§ **EXERCISE AIM**: Your answer should consist of each line below that contains the string "match".

Stored data entries
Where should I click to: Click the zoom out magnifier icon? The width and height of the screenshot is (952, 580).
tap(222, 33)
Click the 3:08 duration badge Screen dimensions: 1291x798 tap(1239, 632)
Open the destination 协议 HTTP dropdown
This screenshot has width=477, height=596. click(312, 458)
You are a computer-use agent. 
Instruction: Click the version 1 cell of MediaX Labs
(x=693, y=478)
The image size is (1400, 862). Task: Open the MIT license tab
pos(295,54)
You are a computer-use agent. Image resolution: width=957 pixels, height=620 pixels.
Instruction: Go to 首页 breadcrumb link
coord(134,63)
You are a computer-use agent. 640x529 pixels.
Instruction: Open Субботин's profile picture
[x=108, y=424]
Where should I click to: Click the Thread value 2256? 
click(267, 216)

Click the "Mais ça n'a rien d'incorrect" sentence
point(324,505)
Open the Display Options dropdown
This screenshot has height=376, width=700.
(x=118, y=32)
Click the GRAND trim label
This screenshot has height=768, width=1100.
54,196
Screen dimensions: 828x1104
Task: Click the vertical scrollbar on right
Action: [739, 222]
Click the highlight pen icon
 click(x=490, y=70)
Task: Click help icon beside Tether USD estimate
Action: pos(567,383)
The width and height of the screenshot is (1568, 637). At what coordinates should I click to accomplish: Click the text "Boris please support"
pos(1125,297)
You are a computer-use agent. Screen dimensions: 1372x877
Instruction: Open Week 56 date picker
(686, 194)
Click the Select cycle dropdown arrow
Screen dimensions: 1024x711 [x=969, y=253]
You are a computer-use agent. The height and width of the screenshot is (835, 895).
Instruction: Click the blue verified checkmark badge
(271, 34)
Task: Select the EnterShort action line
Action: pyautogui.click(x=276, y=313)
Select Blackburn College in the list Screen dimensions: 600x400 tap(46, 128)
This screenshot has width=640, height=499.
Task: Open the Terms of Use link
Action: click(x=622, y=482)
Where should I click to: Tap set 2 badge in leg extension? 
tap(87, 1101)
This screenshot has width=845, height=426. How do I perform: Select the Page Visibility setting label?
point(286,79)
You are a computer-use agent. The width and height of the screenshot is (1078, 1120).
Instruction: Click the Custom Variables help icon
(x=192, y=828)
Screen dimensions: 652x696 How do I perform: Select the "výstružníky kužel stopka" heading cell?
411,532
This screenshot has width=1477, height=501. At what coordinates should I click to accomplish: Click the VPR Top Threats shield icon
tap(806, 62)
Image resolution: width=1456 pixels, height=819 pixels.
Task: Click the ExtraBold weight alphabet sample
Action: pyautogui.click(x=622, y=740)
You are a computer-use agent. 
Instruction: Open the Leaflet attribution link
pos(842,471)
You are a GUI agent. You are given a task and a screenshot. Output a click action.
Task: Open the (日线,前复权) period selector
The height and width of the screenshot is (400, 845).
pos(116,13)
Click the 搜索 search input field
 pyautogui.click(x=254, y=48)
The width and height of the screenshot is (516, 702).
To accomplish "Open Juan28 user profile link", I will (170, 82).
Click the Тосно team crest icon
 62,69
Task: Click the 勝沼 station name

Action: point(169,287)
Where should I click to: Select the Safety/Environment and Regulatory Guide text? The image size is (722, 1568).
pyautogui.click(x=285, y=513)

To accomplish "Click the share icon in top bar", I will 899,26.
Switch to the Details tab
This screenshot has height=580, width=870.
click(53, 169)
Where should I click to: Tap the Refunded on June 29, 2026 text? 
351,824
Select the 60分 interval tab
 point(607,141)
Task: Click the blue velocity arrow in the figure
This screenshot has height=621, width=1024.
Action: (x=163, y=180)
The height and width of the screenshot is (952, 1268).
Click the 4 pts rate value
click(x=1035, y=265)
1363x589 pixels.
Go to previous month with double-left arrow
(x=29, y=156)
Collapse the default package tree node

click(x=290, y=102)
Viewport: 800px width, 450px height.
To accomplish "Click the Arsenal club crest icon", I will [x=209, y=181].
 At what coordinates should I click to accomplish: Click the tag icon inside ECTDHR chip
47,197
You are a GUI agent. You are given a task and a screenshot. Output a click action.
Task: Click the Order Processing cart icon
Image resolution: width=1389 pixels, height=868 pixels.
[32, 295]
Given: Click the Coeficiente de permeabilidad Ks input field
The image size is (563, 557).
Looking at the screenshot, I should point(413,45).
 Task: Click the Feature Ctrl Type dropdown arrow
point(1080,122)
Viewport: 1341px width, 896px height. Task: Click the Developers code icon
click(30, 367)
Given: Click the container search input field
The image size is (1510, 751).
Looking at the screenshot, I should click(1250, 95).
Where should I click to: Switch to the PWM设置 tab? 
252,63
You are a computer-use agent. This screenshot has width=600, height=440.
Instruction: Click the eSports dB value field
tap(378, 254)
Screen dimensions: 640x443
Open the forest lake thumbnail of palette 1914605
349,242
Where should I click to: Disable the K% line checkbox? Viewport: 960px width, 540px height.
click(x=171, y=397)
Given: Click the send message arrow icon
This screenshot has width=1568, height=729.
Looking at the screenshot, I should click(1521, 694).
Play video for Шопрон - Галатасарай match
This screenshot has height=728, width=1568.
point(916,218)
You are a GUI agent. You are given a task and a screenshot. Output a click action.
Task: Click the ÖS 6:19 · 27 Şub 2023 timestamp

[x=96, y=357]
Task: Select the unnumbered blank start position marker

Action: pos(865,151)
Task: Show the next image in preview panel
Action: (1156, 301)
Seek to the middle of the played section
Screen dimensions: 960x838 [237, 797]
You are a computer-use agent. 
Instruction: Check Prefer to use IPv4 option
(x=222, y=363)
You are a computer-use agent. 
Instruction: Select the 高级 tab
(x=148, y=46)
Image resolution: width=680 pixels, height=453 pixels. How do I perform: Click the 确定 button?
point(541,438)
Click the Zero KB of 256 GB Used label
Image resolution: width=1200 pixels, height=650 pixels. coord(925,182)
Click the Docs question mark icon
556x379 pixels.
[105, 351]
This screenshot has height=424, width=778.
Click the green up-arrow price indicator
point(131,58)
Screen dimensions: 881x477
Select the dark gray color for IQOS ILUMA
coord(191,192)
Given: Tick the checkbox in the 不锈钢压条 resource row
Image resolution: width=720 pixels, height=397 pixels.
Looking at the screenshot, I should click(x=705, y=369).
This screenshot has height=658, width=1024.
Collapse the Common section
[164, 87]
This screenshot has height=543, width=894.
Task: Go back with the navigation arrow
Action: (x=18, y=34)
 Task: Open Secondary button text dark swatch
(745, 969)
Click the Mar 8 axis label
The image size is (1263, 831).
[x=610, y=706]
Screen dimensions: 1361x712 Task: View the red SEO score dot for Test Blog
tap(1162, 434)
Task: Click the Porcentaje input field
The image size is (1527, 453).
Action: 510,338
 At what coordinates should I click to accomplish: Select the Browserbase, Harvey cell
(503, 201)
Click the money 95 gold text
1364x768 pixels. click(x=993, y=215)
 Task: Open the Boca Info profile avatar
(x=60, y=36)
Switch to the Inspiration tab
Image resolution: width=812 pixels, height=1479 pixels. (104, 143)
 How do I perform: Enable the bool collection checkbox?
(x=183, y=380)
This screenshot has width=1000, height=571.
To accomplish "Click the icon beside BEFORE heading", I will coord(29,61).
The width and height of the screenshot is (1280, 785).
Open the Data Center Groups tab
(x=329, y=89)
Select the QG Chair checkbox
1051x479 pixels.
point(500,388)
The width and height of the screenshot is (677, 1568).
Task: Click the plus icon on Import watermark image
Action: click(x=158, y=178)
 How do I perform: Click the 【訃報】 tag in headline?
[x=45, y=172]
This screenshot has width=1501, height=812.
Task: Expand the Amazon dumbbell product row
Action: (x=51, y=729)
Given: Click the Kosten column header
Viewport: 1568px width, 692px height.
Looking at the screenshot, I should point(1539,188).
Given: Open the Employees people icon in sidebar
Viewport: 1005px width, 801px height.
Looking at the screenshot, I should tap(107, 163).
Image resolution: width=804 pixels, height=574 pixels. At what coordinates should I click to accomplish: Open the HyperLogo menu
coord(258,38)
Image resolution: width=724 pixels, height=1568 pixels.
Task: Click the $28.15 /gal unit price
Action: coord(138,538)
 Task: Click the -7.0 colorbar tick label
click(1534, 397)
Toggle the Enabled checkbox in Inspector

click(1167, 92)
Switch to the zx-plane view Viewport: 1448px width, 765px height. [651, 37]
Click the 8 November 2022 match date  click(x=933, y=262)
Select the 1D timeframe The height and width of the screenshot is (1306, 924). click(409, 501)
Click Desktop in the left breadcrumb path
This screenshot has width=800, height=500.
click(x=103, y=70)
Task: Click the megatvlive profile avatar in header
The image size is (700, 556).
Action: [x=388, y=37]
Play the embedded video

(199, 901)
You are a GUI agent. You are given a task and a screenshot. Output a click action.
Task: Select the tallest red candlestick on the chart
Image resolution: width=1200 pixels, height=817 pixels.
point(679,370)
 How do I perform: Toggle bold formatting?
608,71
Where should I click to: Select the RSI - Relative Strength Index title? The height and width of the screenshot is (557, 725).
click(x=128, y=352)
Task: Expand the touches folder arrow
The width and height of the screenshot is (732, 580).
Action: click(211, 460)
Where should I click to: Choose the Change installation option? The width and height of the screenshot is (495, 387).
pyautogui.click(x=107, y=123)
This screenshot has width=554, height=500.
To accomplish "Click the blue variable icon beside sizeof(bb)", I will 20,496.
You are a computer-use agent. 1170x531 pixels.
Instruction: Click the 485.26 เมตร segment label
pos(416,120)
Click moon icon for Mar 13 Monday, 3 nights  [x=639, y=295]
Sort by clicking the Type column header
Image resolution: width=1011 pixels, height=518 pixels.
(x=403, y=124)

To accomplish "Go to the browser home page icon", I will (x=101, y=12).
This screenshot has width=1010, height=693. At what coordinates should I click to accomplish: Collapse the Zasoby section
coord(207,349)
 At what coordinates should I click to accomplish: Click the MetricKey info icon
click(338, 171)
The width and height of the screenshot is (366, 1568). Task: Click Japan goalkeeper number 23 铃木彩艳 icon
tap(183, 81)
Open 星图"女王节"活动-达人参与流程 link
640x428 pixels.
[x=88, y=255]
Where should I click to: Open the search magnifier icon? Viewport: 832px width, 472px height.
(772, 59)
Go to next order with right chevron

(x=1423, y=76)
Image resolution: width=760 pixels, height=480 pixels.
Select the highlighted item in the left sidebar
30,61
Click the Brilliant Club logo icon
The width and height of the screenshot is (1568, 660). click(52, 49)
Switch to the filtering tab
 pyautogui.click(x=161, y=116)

§ **RESULT**:
Play video for Шопрон - Галатасарай match
Click the 8 November 2022 match date  click(x=933, y=262)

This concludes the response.